Today, I was listening to Dave Ramsey’s The Total Money Makeover, and he started talking about the debt snowball method.

Essentially, you list out all your debt in a certain order. At the top, you want your lowest payoff amount, and as you ascend through the list, it should end at your highest payoff amount. This used to be done by paying off highest interest rates first, but that made it too hard to get wins right away, ergo many jumped off the bandwagon and gave up.

The concept works like this: While making minimum payments on everything else, pay off your smallest debt first and as fast as you can. Use any extra money you can find or work for without borrowing and kill that smallest debt quickly. Then, when it’s paid off, take the amount you were paying on that debt, and add it to what your minimum payment was on the second one…then kill that one as fast as you can.
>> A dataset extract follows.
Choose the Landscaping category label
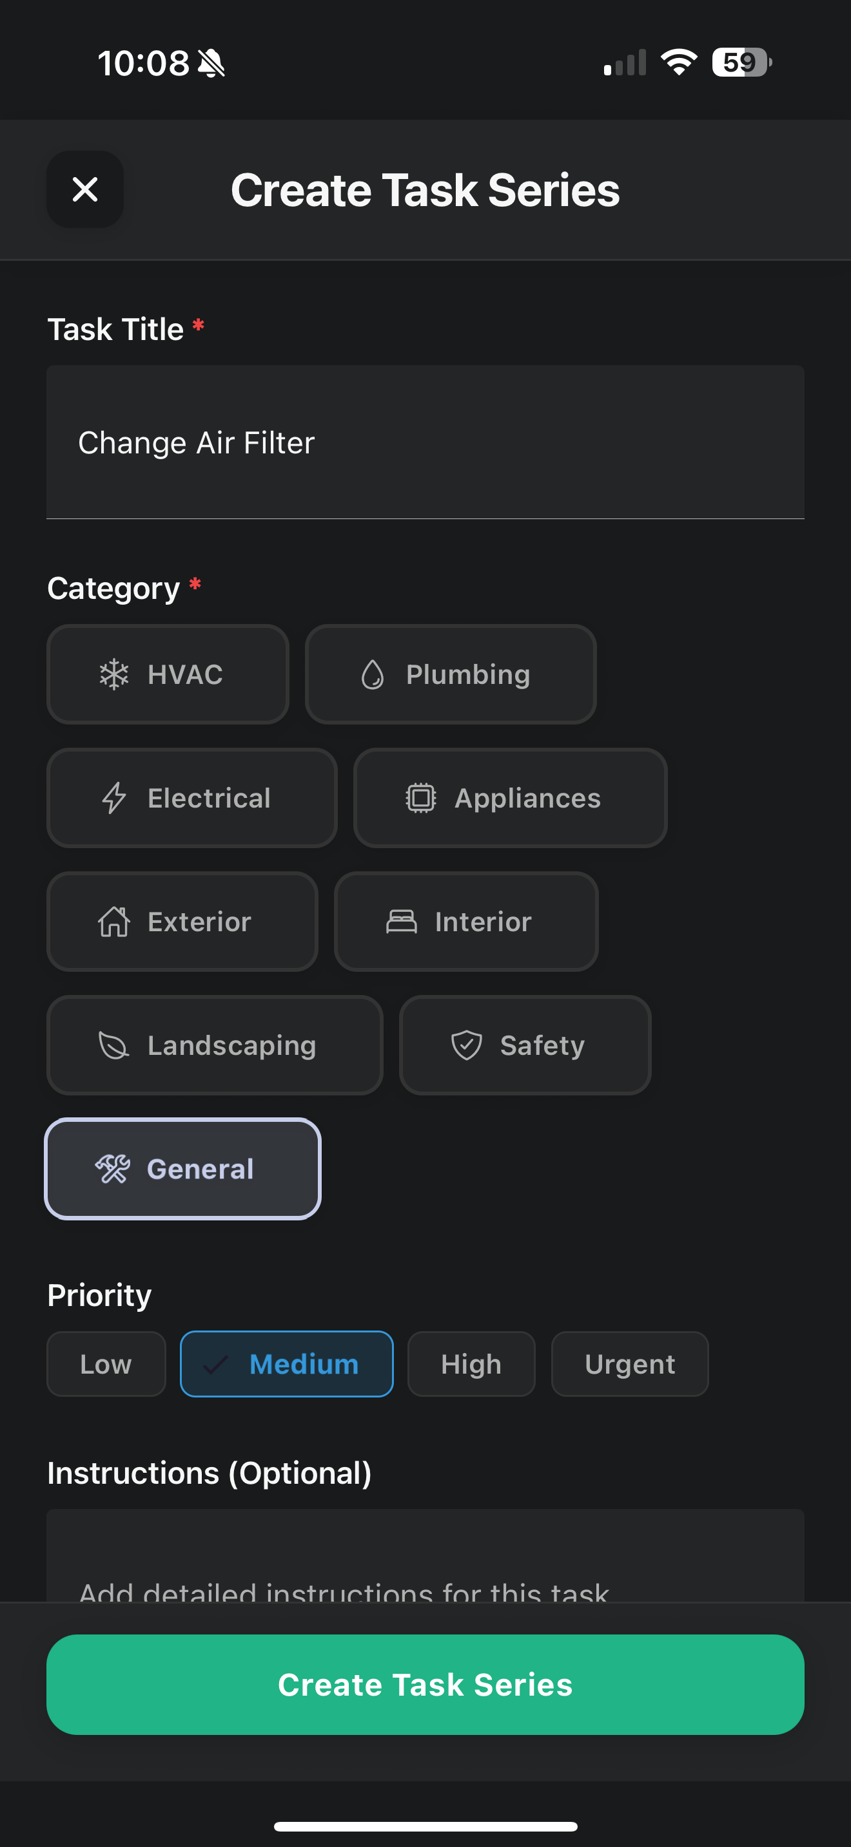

Then you take the money you were paying on the second one and the first one, and apply it to the minimum balance of the third one on the list, and so on.

I’ve heard of this, but I guess driving my car and listening to an audio book made me a more captive audience this time. That process sounds so simple, I wondered what it would actually look like on a timeline.

Assume a person had the following debts:

1. \$1200 Car (\$225/mth)
2. \$4000 Car (\$225/mth)
3. \$6000 Credit Card (\$150/mth)
4. \$7000 Personal load (\$250/mth)

I just made up 4 things here that seemed like legit numbers people might be dealing with. Okay, so here we go. Let’s say this person starts this on January 1st, and finds enough extra money to kill that first one by February 28th.

So that \$225 would be added to the original minimum payment of \$225 for the \$4000 car loan. (\$4000-\$225-\$225)/\$450= 7.88 months. So basically, the second one could be killed before September 1…and that’s just combining two monthly payments, that’s not counting any additional money being added to that. So it COULD be done faster.

So on September 1 you start paying \$600 per month on that credit card, which at this point should be paid down to \$4650. This would be paid off no later than May the next year. So take note, that using these numbers, it only took about 16 months to kill 75% of the debt.

This would get awesome at this point. So now, your \$7000 loan has been paid down to \$3000, and you’re getting ready to start slinging \$850 at that bad boy…without factoring in any extra money you find or work for, you become debt-free (excluding a mortgage maybe…that’s a different topic for a different time) only 3.5 months later. So around middle September…so around 21 months to accomplish this, OR FASTER depending on how crazy you get with creating more liquid cash to throw at this debt. That’s less than two years….it’s not that long.

So if you’ve ever heard this term, it’s legit. If those numbers above resemble anything remotely close to debt you have – if you get serious you can kill all that debt in less than 2 years.

Just for fun – because I feel like I always have to do this. Assume after you were debt free, you invested that \$850 in a mutual fund that grew at 7% annually. In 20 years, you would have almost \$500,000.00! Think about that – perhaps it’s time to make some changes.